NVIDIA has agreed to buy Israeli networking hardware specialist Mellanox for $6.9 billion in an all-cash deal, it has confirmed.
The acquisition comes after Mellanox was earlier linked with a potential buyout by Microsoft, which is a major customer.
The $125/share acquisition is a substantial premium on a $5 billion offer widely reported to have been made by US chipmaker Xilinx.
NVIDIA Buys Mellanox, Leapfrogs Microsoft, Others for Acquisition
“We share the same vision for accelerated computing as NVIDIA,” said Eyal Waldman, founder and CEO of Mellanox in a release Monday
“Combining our two companies comes as a natural extension of our longstanding partnership and is a great fit given our common performance-driven cultures. This combination will foster the creation of powerful technology and fantastic opportunities for our people.”
The deal turbocharges NVIDIA’s growing push into the global data centre market, adding Mellanox interconnects to NVIDIA’s GPUs in a combined portfolio that already reaches the majority of hyperscale data centres.
NVIDIA said in a release Monday: “The acquisition will unite two of the world’s leading companies in high performance computing (HPC).”
“Together, NVIDIA’s computing platform and Mellanox’s interconnects power over 250 of the world’s TOP500 supercomputers and have as customers every major cloud service provider and computer maker.”
The two companies both have components in the world’s two fastest supercomputers, Sierra and Summit, operated by the U.S. Department of Energy.

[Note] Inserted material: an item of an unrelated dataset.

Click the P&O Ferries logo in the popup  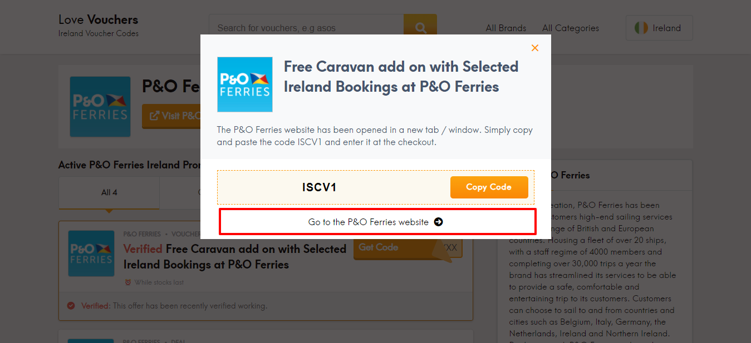[x=244, y=84]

“The emergence of AI and data science, as well as billions of simultaneous computer users, is fueling skyrocketing demand on the world’s datacenters,” said Jensen Huang, founder and CEO of NVIDIA. “Addressing this demand will require holistic architectures that connect vast numbers of fast computing nodes over intelligent networking fabrics to form a giant datacenter-scale compute engine.
Mellanox sells a wide range products from cables to its system-on-a-chip (SoC) family BlueField. The Israeli company has been under pressure to sell its business from activist hedge fund Starboard Value LLP, which owns a 10.5 percent interest in the company.
As well as Microsoft, Mellanox also provides products for Dell and HPE.